Remarkably, we found an absence of bone pain in the combination arm. [Historically], pegfilgrastim has been associated with bone pain occurring 2 to 3 days after treatment in almost all patients who receive pegfilgrastim.
In our study, bone pain was nearly absent with the combination of plinabulin on day 1 and pegfilgrastim on day 2 after chemotherapy. [That is in addition] to the increased neutropenia protection.
Could you speak to the mechanisms of action with these agents?
Pegfilgrastim accelerates maturation of neutrophil precursor and demarginates existing mature neutrophil from circulation. Typically, when we give chemotherapy, the neutrophil nadir is on day 10 to day 14. The neutrophil recovery is complete by day 21. Chemotherapy is given every 21 days to allow the neutrophils time to recover.

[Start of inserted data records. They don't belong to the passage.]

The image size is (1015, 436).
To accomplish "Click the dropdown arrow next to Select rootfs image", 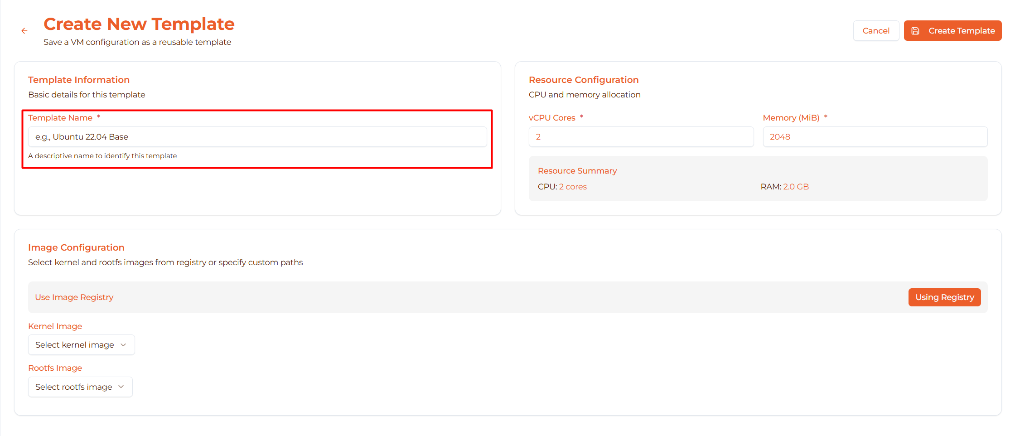I will coord(121,387).
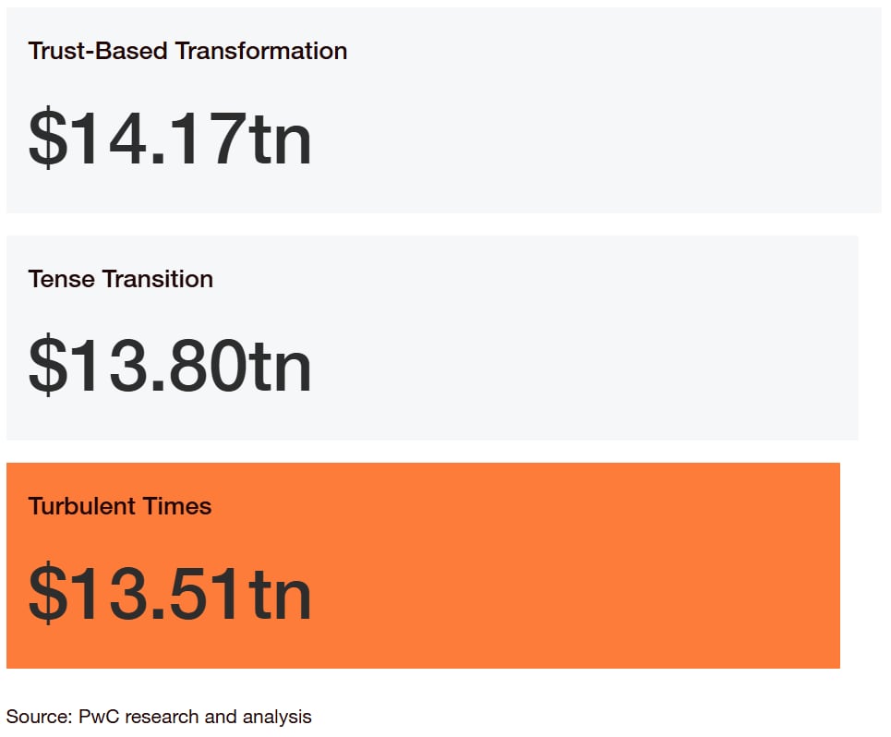This screenshot has height=737, width=891.
Task: Click the 'tn' suffix of $13.51tn
Action: [x=280, y=594]
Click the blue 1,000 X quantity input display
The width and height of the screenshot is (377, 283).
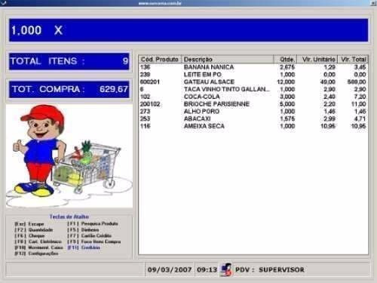[189, 30]
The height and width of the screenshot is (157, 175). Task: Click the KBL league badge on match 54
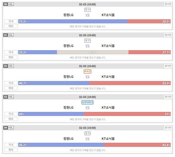(11, 128)
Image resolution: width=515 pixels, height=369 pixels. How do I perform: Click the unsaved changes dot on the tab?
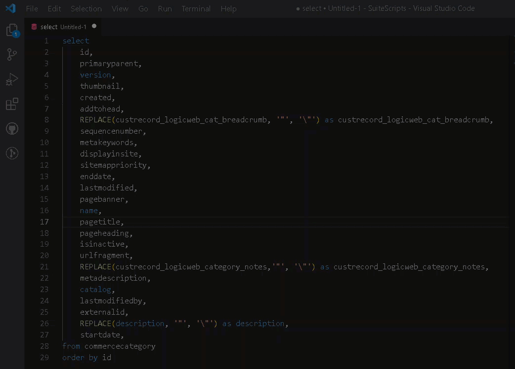[94, 27]
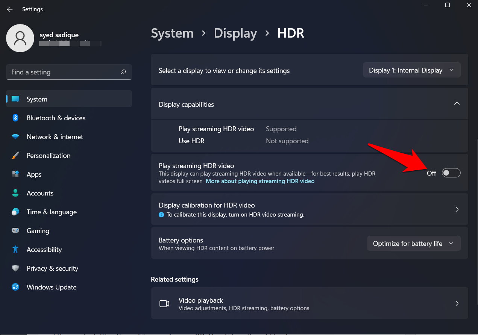Select Network & internet in the sidebar
Image resolution: width=478 pixels, height=335 pixels.
point(55,136)
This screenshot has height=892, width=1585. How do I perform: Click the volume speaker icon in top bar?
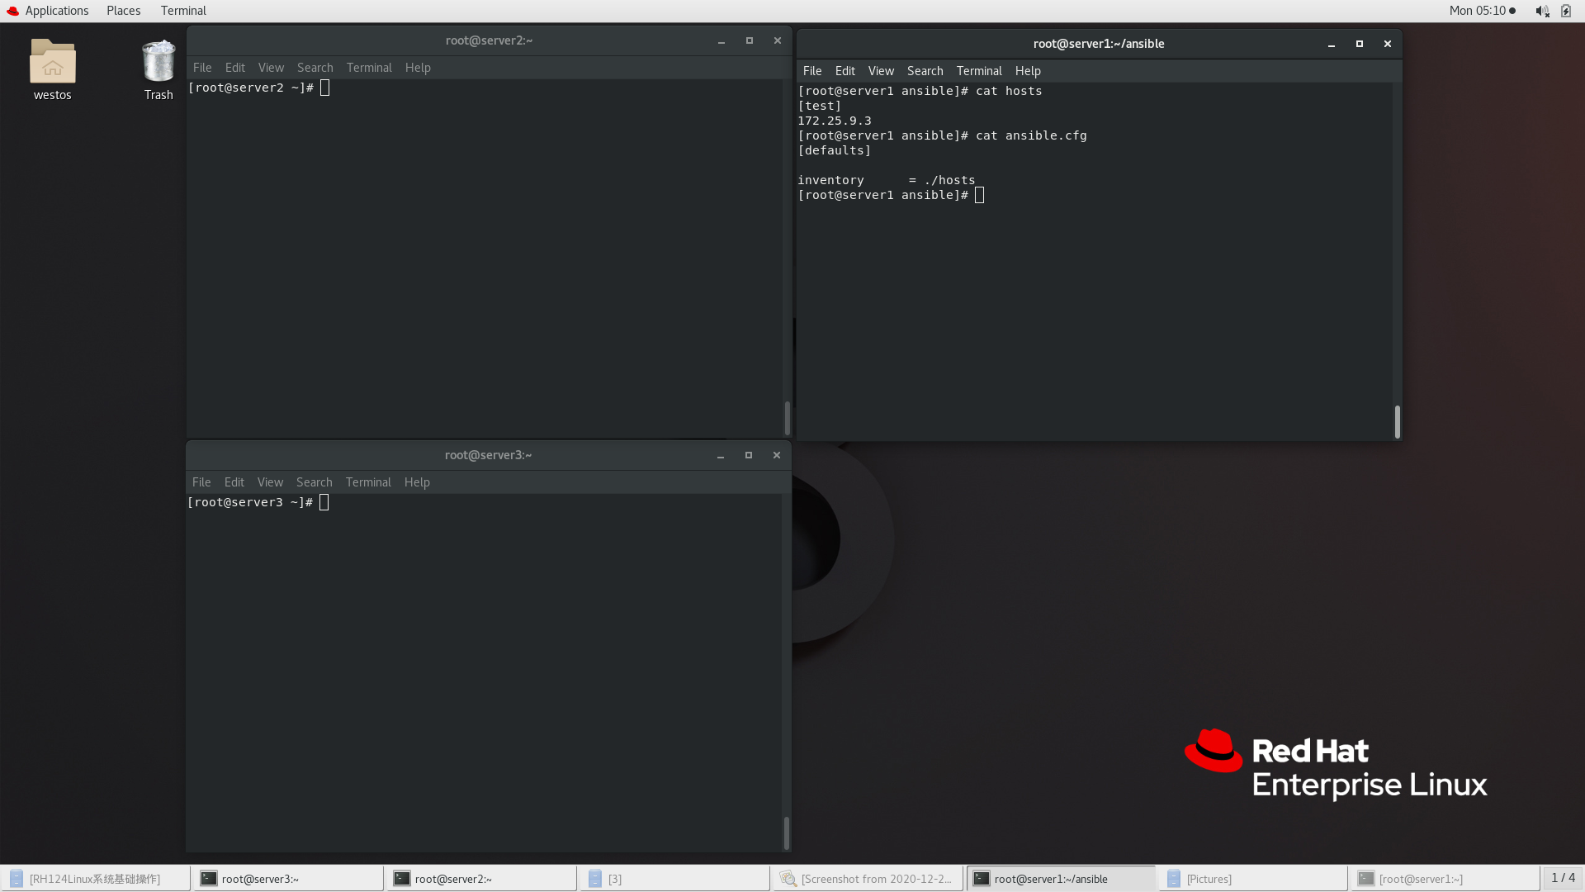pyautogui.click(x=1541, y=11)
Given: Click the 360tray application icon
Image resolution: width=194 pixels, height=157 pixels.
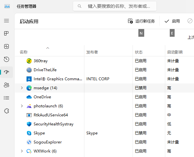Looking at the screenshot, I should coord(29,61).
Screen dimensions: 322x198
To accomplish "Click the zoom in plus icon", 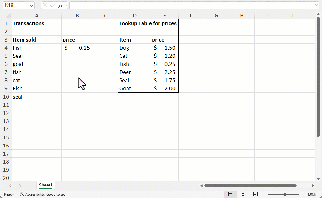I will point(302,194).
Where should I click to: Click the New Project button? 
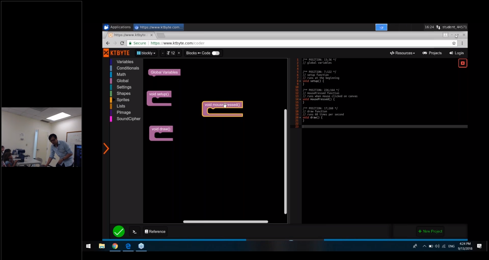430,231
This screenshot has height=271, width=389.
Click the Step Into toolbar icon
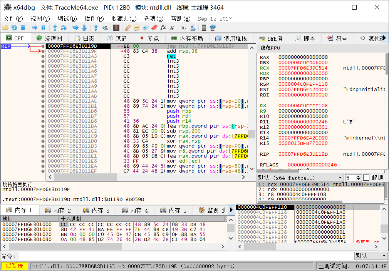pyautogui.click(x=55, y=27)
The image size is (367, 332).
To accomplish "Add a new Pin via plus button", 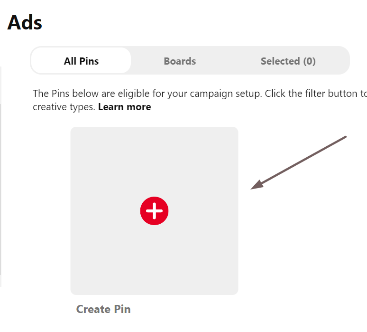I will click(154, 211).
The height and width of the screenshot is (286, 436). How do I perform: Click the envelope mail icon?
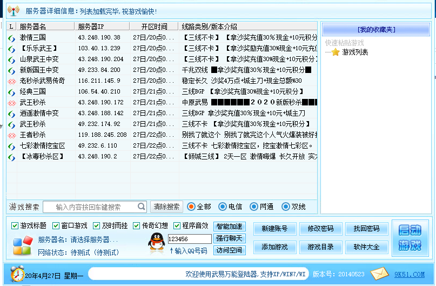click(380, 273)

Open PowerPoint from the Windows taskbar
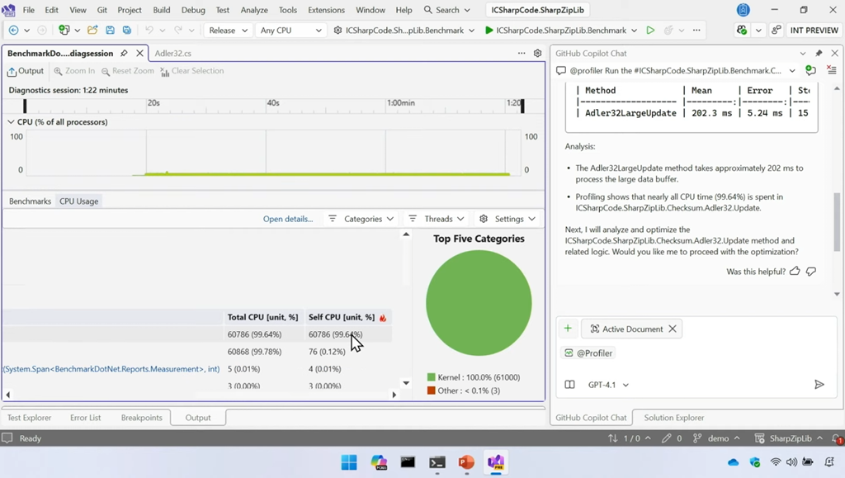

With pegfilgrastim being given on day 2 or 3 after chemotherapy, the neutrophil nadir occurs on day 7 or day 8 and recovery is complete by day 14.
Plinabulin on the other hand does not accelerate the maturation of neutrophils. Instead, it seems to protect the neutrophils in the bone marrow from the damage [of chemotherapy]. The neutrophil nadir occurs around day 11 and recovery is complete by day 14.
In short, pegfilgrastim protects against low neutrophil counts in the second week after chemotherapy, and plinabulin protects against low neutrophil counts in the first week. Combining them allows for increased protection during the complete chemotherapy cycle.
Were there any additional safety signals found with the combination?
We confirmed that the bone pain typically associated with pegfilgrastim was not seen with the combination of pegfilgrastim and plinabulin. Additionally, we did not see the transient hypertension associated with higher doses of plinabulin.
Furthermore, the expected adverse events of chemotherapy including nausea, vomiting, hair loss, and infections were evenly distributed among the treatment arms.
Were there any additional findings that are important to highlight?
We saw a hint that the combination protects against low platelet counts that are seen with some chemotherapies. The TAC chemotherapy does not cause dangerously low platelet counts, but we observed that the combination had a higher platelet count throughout the chemotherapy cycle.
Similarly, quality of life appears to be superior with the combination [compared with pegfilgrastim alone].
Finally, pegfilgrastim monotherapy causes an overshoot of neutrophils in the first few days of treatment. This overshoot of neutrophils may be immunosuppressive. The biomarker for that immunosuppression is the neutrophil-lymphocyte ratio. We will further explore all of these elements in the phase III study.
Bayney DW, Huang L, Mohanlal R. A randomized phase 3 clinical trial of the combination of plinabulin (plin) + pegfilgrastim (peg) versus (vs) peg alone for TAC (docetaxel, doxorubicin, cyclophosphamide) induced neutropenia (cin). Blood. 2019;134(suppl_1):3590. doi: 10.1182/blood-2019-127310.